In December 2000 Congress authorized the Library of Congress to develop and execute a congressionally approved plan for a National Digital Information Infrastructure and Preservation Program. A $99.8 million congressional appropriation was made to establish the program. According to Conference Report (H. Rept. 106-1033), “The overall plan should set forth a strategy for the Library of Congress, in collaboration with other federal and nonfederal entities, to identify a national network of libraries and other organizations with responsibilities for collecting digital materials that will provide access to and maintain those materials. … In addition to developing this strategy, the plan shall set forth, in concert with the Copyright Office, the policies, protocols and strategies for the long-term preservation of such materials, including the technological infrastructure required at the Library of Congress.”

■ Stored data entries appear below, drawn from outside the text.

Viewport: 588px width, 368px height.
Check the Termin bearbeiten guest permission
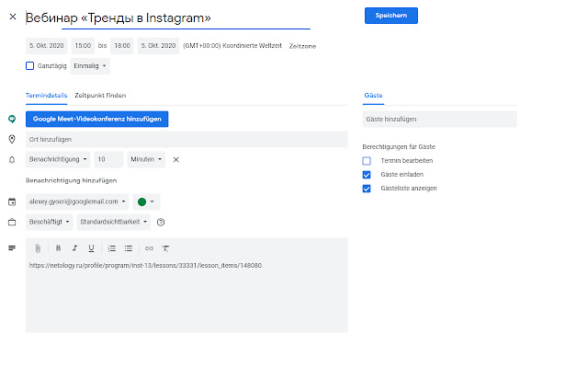tap(367, 161)
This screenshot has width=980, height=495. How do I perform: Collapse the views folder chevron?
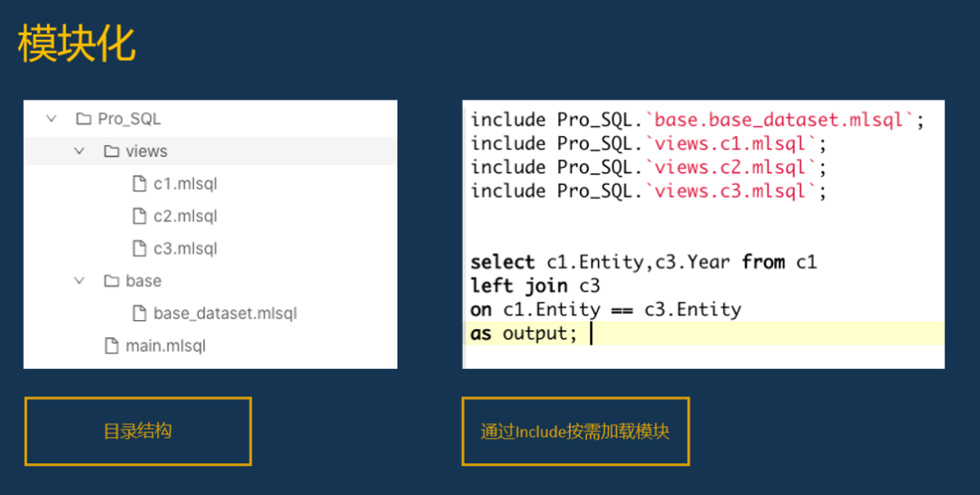80,151
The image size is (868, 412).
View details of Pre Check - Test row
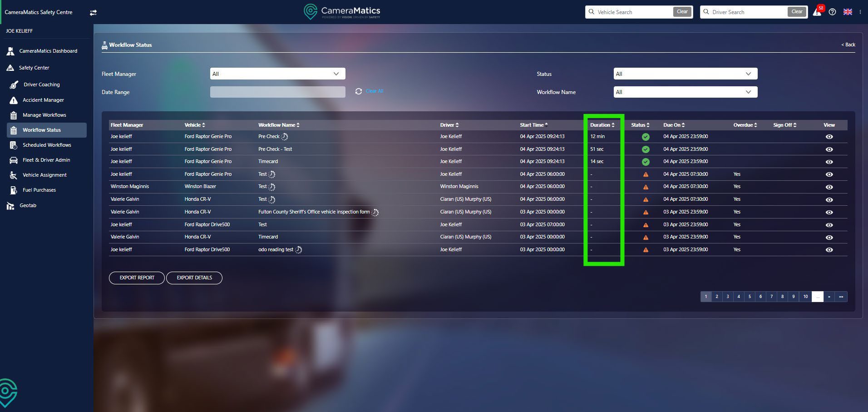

The legislation mandates that the Library work with federal entities such as the Secretary of Commerce, the director of the White House Office of Science and Technology Policy, the National Archives and Records Administration, the National Library of Medicine, the National Agricultural Library, the National Institute of Standards and Technology and “other federal, research and private libraries and institutions with expertise in telecommunications technology and electronic commerce policy.” The goal is to build a network of committed partners working through a preservation architecture with defined roles and responsibilities.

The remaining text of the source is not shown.